== RECORDS SHOWN ==
════

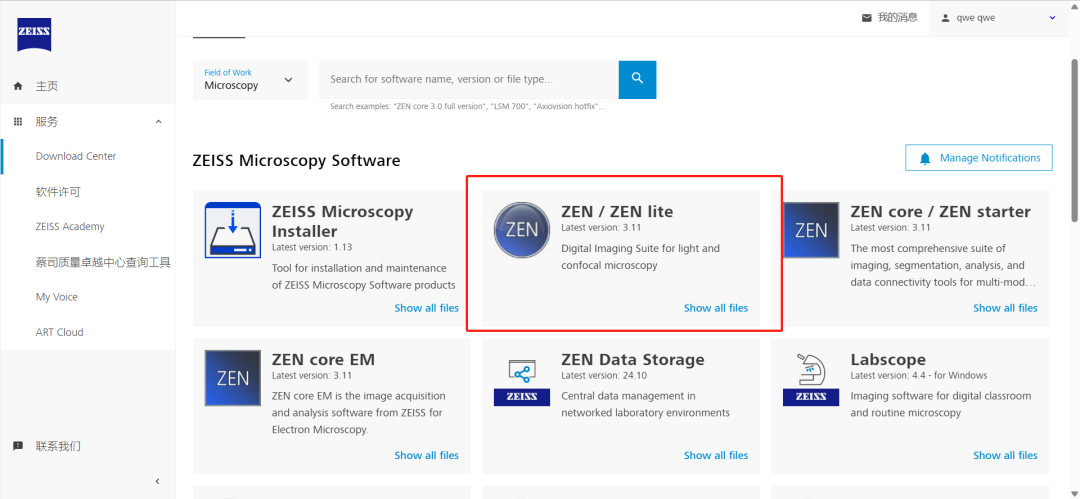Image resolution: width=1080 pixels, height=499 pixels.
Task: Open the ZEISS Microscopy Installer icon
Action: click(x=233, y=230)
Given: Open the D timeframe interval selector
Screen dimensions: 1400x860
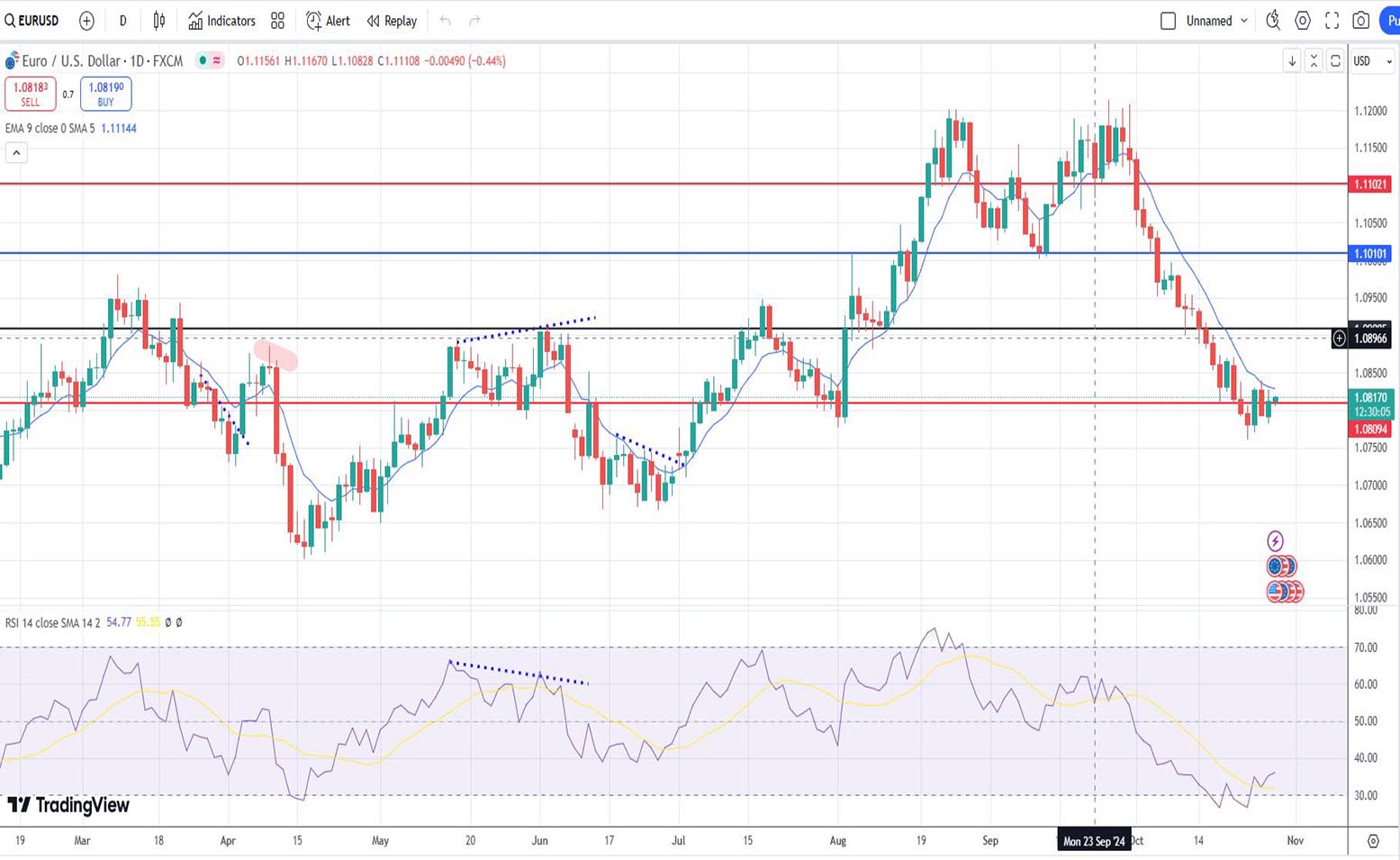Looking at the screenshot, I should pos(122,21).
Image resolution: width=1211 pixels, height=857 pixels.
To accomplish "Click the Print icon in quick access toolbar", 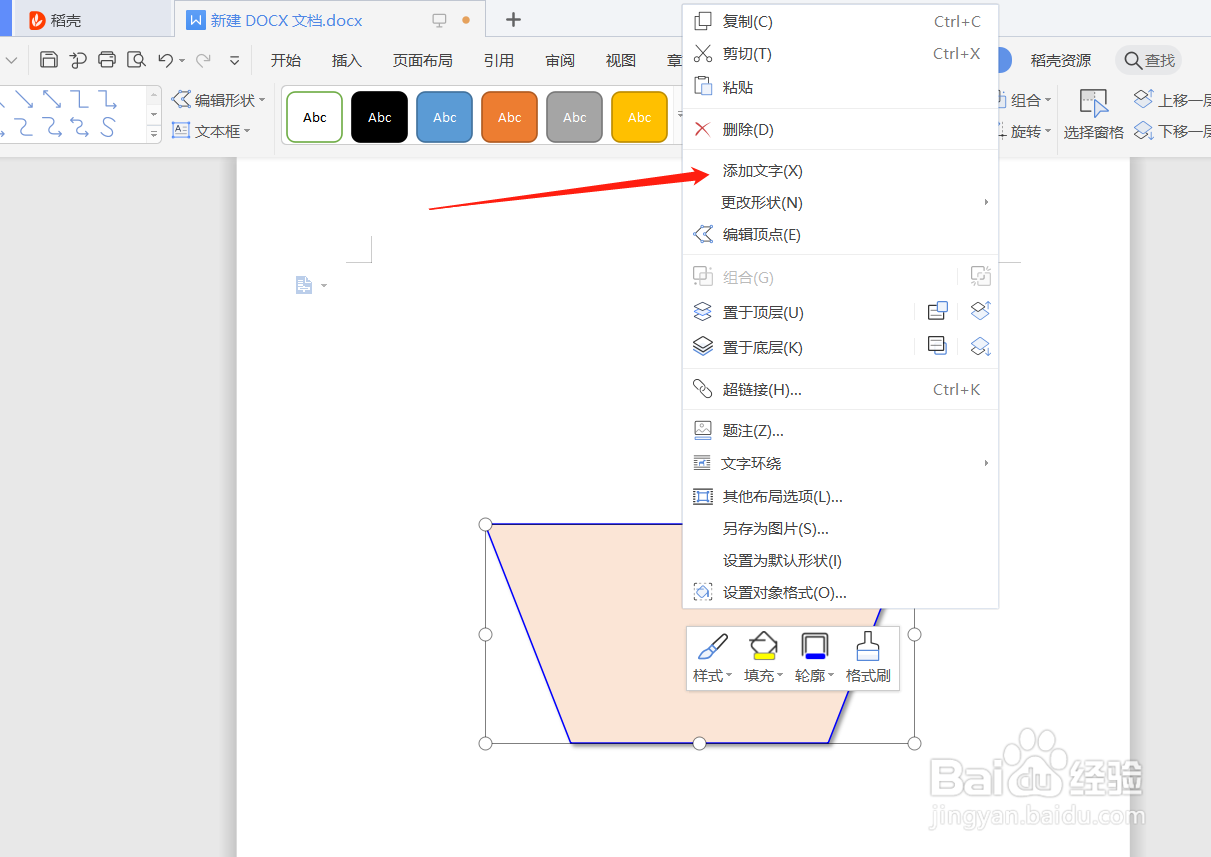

════

== WHAT YOU ARE ASKED TO DO ==
From the line with "Screen dimensions: 1400x860" to the final line of the records, inclusive, set down the lines exactly and add nothing; leave every picture out.

== REPLY TO THE TASK ==
Screen dimensions: 1400x860
Looking at the screenshot, I should pos(122,21).
Image resolution: width=1211 pixels, height=857 pixels.
To accomplish "Click the Print icon in quick access toolbar", 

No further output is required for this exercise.